However, even during this chill, restrained week I am enjoying the benefit of having several consistent weeks of higher mileage training in my legs. About 4 weeks ago I did a workout of 2 x 2 miles at tempo pace with 2 minutes recovery in between. I managed the sets at 7:16 pace average, with a rough , slower second repeat and a very upset stomach after (lunch enchiladas on workout day = poor decision).

This week I did the same workout, but with an added third 2-mile repeat. I lucked out with a breezy but sunny free afternoon post dentist appointment, and headed over to the ~1200m bike path loop around the local pond/park. I went out hitting 7:09’s and spent the 2nd mile thinking ‘This feels lovely, but oh man I may have just made the rest of this workout exceedingly painful…’. The second set was (unintentionally) even quicker, at just under 14 minutes for the repeat. I tried to relax at the end, and went into my two minute recovery thinking the last set was either going to be amazing or a total mess.

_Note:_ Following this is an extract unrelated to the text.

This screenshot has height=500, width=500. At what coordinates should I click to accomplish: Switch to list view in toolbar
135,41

The last repeat was definitely tough with 4 fast miles already in my legs, but I held it together and gritted my way to a final repeat average 7:03! That put me at an average of 7:05 for two miles further than four weeks ago, a pretty big jump and a huge mental-toughness and physical fitness confidence boost for the BolderBoulder 10k coming up at the end of May.

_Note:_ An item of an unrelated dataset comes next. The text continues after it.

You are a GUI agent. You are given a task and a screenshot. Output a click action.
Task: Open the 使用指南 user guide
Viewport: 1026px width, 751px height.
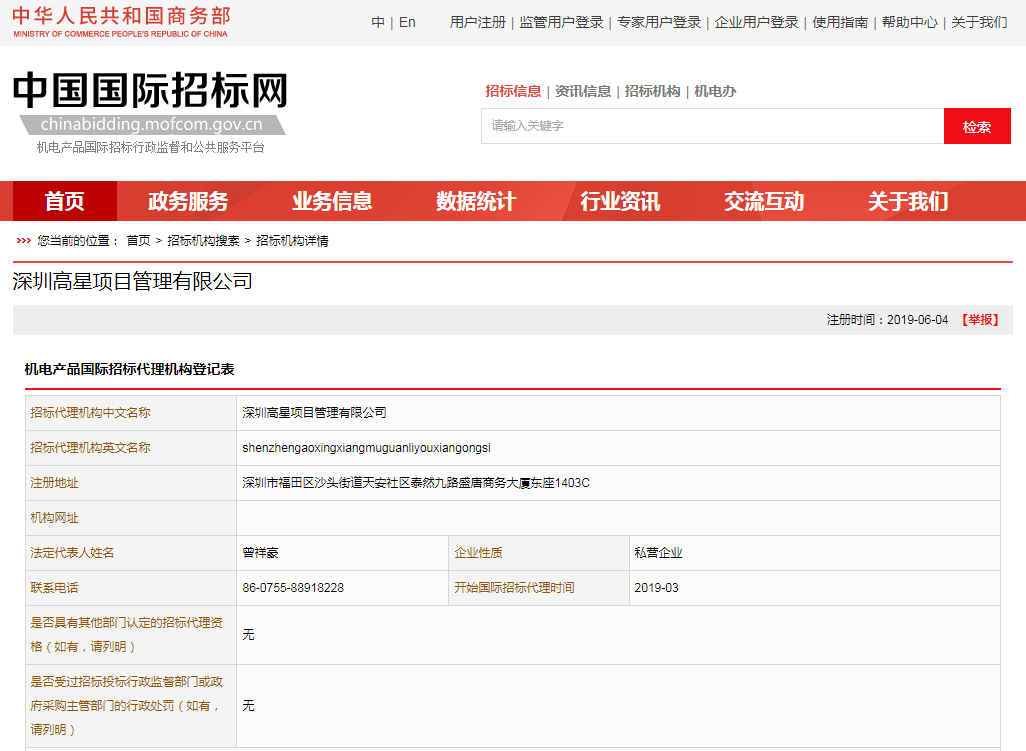click(x=840, y=22)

I jogged slowly home and spent the evening just about talking MM’s ear about off with post-workout energy. Luckily he’s a patient listener and is still run-nerdy enough to get excited about my random speedy workout 🙂

I looked back at last Fall and realized this workout was better than all but one of my pre-13.1 workouts. The biggest difference seems to just be base mileage since I haven’t done *that* many workouts since coming back from my break. Last year I had a few low-40’s weeks, but was still regularly in the mid-high 20’s for weekly mileage. With consistent training for a year and a quarter I finally have the mileage in my legs to allow me to do a six-mile workout, and 8-10 mile workout days (warmup, workout, and cool down total). The difference is amazing – I still struggle through the end of long workouts and long runs, but I don’t end every run feeling a little ragged, and I can pile on longer workouts without spending every ounce of energy that I have. I was a bit worried that I wouldn’t actually notice a difference with the bump up in mileage but it looks like increased training is treating me kindly and my legs, lungs, and heart are all absorbing the increase and rewarding me with improved performance!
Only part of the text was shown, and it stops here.